- Directions
Examine the entries and show every line in which the word "will" is found.

- Information
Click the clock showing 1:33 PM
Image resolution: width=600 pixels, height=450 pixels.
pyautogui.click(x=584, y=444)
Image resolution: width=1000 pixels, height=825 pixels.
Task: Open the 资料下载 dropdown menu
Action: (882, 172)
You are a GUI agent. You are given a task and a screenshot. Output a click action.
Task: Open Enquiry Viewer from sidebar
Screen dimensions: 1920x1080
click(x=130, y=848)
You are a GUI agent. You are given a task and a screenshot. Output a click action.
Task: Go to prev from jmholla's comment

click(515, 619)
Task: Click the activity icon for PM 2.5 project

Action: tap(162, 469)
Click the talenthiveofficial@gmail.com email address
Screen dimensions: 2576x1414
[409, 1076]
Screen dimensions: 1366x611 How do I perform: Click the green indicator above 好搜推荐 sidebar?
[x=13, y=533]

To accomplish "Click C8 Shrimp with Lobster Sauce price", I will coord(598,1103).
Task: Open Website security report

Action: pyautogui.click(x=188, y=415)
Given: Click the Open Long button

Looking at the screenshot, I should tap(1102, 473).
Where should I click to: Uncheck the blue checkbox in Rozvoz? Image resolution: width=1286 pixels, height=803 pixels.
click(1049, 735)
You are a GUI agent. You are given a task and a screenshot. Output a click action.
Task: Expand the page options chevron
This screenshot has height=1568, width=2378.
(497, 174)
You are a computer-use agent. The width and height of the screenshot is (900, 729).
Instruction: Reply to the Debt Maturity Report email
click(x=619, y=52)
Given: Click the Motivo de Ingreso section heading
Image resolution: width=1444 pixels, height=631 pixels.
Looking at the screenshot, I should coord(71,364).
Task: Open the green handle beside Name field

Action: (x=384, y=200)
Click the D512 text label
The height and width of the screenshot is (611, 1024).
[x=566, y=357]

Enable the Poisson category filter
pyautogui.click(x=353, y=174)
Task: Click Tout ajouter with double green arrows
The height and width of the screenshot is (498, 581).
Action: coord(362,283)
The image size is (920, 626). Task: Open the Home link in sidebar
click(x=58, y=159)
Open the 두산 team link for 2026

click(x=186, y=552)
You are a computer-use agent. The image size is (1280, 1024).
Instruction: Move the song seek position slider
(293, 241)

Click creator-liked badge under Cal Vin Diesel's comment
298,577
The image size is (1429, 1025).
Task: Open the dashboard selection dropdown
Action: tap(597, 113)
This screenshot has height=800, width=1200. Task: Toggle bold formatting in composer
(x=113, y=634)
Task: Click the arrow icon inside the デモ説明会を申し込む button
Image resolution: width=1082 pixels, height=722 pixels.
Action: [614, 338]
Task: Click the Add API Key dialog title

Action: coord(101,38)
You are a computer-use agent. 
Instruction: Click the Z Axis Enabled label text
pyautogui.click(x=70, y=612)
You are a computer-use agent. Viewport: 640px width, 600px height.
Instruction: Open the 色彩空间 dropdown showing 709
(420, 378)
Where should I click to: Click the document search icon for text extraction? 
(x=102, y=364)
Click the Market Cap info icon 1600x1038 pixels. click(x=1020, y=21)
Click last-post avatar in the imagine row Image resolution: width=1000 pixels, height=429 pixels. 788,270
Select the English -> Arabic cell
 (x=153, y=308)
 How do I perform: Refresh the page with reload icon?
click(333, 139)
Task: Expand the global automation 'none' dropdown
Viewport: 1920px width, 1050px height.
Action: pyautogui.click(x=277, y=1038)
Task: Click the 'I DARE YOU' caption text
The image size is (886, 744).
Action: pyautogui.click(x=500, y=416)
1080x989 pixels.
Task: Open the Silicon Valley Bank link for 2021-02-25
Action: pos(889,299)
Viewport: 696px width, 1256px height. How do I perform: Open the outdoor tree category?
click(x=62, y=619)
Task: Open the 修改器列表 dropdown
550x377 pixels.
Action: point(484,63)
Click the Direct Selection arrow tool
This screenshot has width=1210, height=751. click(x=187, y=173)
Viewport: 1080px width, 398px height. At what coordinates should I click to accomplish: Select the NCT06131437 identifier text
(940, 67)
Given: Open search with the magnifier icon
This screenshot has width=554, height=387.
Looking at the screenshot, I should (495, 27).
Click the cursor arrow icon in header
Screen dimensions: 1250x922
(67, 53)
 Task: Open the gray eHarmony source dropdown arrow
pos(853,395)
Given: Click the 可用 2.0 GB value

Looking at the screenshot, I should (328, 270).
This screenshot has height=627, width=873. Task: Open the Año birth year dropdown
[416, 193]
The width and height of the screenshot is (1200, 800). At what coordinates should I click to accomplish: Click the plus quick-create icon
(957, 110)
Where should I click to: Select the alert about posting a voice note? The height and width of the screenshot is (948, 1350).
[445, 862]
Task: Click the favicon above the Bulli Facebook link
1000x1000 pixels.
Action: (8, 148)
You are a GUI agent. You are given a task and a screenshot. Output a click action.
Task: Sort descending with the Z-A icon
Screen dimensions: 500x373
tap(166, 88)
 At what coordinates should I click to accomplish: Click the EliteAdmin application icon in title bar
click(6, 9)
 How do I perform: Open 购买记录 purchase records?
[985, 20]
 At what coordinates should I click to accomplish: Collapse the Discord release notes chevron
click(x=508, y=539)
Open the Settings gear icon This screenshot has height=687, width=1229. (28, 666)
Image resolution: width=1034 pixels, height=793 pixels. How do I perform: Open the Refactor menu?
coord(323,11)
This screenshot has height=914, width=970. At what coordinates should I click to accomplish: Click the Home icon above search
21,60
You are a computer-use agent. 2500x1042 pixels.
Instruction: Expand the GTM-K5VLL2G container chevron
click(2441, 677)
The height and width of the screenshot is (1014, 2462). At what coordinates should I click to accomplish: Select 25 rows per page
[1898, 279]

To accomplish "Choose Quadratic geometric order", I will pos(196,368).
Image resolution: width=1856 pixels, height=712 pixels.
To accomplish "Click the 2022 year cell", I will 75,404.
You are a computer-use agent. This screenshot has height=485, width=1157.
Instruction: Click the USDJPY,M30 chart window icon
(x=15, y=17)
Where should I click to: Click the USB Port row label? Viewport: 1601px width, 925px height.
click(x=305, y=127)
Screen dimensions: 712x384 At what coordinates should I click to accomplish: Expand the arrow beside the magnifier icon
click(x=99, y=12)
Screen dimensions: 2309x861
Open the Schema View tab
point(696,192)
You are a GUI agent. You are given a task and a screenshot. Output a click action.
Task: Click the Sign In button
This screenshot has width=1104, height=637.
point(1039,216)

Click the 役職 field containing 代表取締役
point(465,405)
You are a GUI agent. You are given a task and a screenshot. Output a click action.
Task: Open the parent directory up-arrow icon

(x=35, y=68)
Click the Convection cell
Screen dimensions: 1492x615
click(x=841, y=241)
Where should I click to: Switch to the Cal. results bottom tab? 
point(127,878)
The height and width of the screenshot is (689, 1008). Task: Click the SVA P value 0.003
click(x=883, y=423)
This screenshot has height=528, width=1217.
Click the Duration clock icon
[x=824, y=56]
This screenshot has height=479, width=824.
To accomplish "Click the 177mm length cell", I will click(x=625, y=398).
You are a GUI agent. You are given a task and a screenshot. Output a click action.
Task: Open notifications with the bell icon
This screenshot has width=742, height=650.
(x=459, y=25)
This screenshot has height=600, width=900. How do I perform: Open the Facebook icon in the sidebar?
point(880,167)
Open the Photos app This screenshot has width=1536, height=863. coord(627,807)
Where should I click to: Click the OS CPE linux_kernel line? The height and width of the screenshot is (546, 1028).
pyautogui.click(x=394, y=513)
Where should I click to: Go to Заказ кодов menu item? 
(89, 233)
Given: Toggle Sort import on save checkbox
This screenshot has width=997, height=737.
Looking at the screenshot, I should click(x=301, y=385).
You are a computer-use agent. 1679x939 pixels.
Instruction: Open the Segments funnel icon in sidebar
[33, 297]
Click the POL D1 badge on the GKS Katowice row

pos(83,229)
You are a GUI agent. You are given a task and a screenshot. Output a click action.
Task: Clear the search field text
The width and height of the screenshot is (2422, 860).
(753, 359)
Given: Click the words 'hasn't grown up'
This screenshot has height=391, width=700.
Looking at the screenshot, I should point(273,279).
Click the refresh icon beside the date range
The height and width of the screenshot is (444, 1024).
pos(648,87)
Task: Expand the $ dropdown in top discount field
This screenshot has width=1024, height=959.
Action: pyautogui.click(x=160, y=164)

- Finished task
To accomplish "Click C8 Shrimp with Lobster Sauce price", I will coord(598,1103).
To accomplish "Choose Quadratic geometric order", I will pos(196,368).
To accomplish "Click the 2022 year cell", I will 75,404.
To accomplish "Click the 177mm length cell", I will click(x=625, y=398).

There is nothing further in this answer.